After finding the line that contains "Yüksek hızda dönen poliamid reçine (103, 124)", reproduce it and each line below it through the end of the listing, exactly, with nothing added.

Source data:
^^^^^^^^
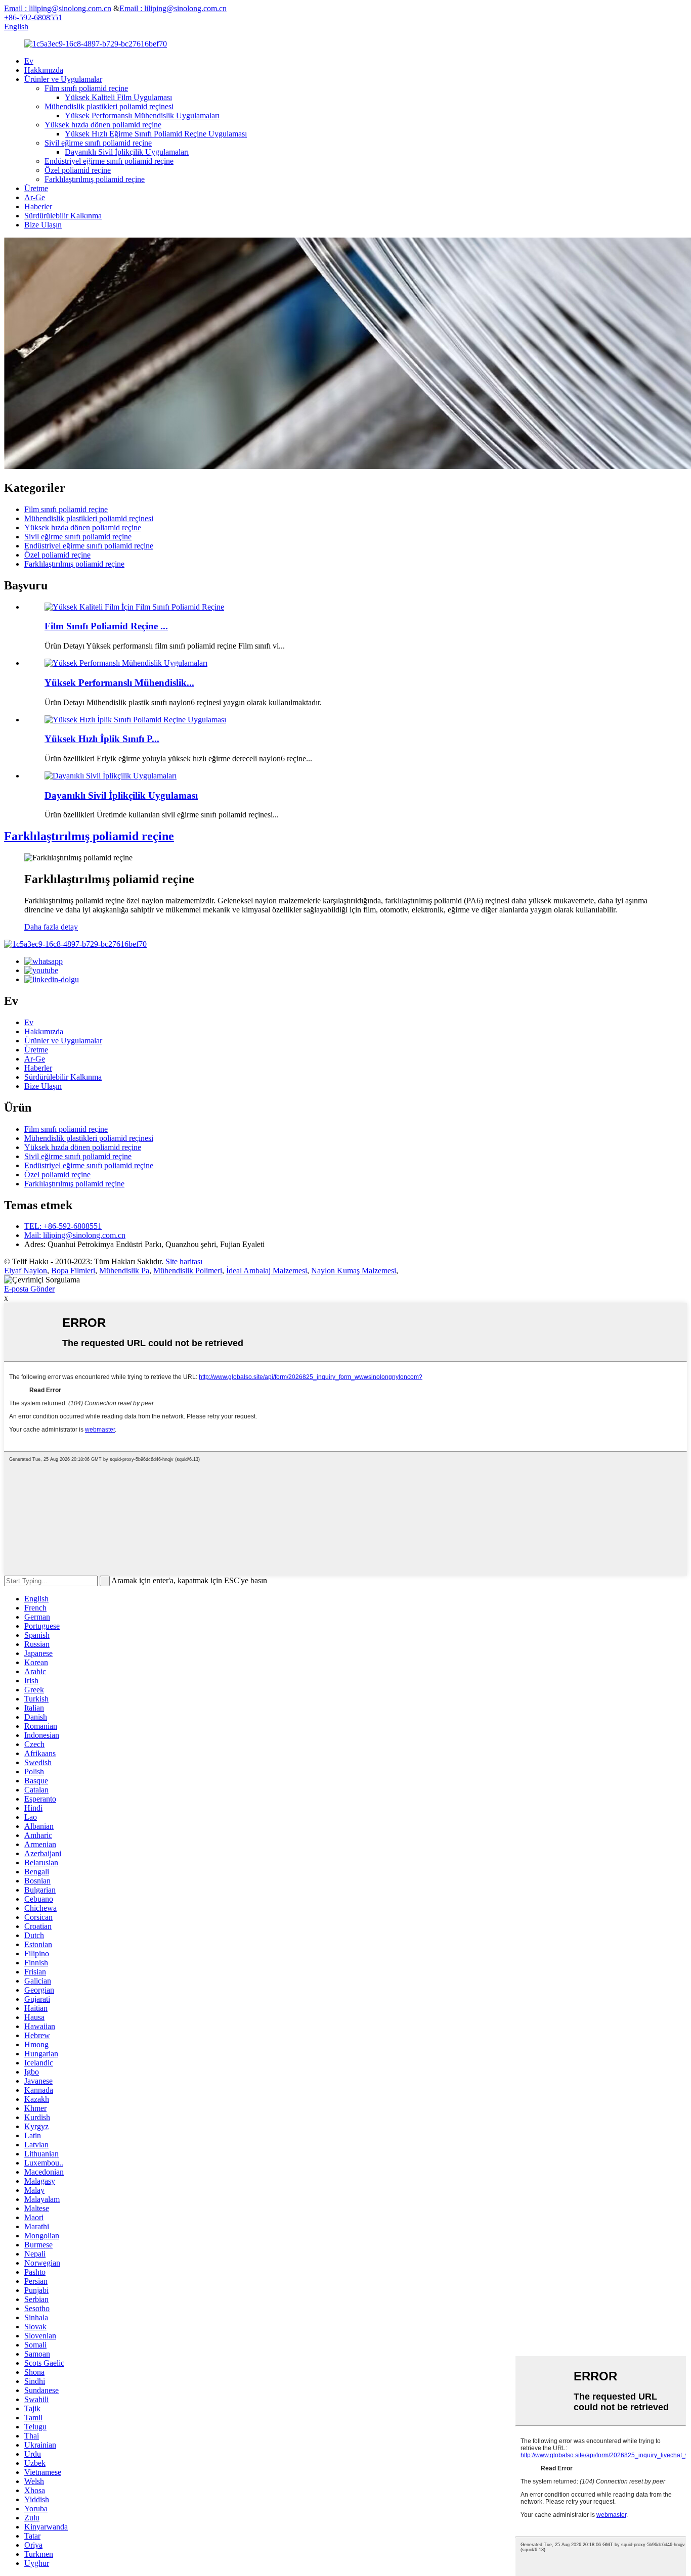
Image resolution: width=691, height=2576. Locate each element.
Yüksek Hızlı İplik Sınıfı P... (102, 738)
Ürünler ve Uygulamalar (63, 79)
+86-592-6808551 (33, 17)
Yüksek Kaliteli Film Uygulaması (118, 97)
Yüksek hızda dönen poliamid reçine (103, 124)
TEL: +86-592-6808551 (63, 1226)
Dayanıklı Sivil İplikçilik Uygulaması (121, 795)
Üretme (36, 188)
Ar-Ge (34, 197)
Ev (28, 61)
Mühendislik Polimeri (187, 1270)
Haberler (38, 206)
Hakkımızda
^^^^^^^^
Response to this exercise:
Yüksek hızda dönen poliamid reçine (103, 124)
TEL: +86-592-6808551 (63, 1226)
Dayanıklı Sivil İplikçilik Uygulaması (121, 795)
Üretme (36, 188)
Ar-Ge (34, 197)
Ev (28, 61)
Mühendislik Polimeri (187, 1270)
Haberler (38, 206)
Hakkımızda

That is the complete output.